Just days before the war in Ukraine broke out, TikTok’s senior staff gathered online to propose new rules to their teams that operate the platform for the Russian and Ukrainian markets, said people familiar with the matter. The staff came from legal, public policy, and trust and safety teams globally, mostly based in TikTok’s large regional bases such as Dublin and Singapore, some of the people said.

The short-video app’s leaders have been meeting regularly to discuss strategies to respond to the crisis, and it runs an operation center open at all hours to respond to unfolding events, TikTok said. Its global trust and safety team, led by a head in Dublin, oversees and enforces their content policies, it said.

As a result, TikTok started running war-related videos through online open resources and databases to check whether the footage had existed online before the conflict, seeking to identify and take down old images of jet fighters, bombings and military operations being passed off as recent content, people familiar with the matter said.

Other platforms have been ahead of TikTok in addressing some of these issues.

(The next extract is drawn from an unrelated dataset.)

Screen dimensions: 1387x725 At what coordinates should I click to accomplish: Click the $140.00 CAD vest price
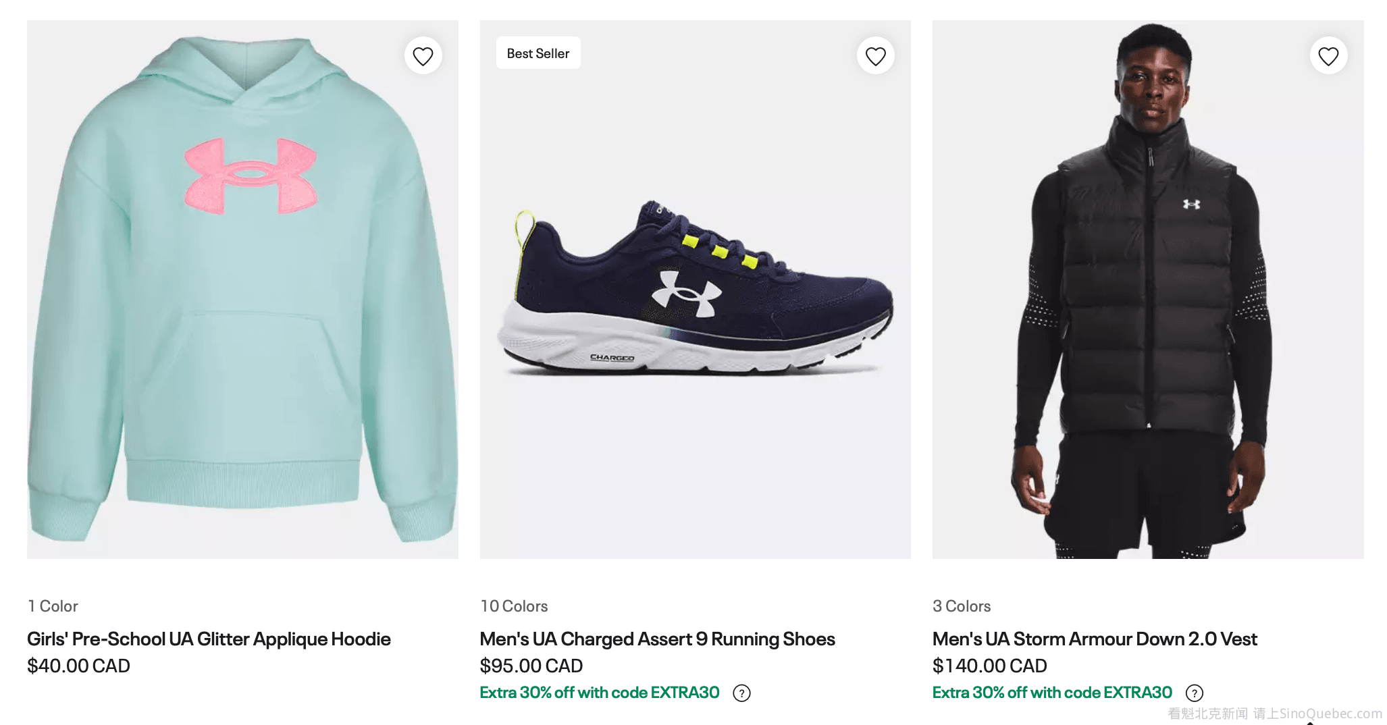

Within days of the conflict in Ukraine breaking out, Meta, Twitter and YouTube detailed the steps they were taking to reduce information that they deem to be false or misleading. The companies introduced new policies and began labeling and demoting posts from, and containing links to, state-linked Russian media.

The three have also detailed how they have removed and permanently suspended accounts, videos and posts either originating from Russia targeting Ukraine or for deceptive practices and misinformation. TikTok hasn’t publicly disclosed any concrete data regarding removal of inauthentic posts and users.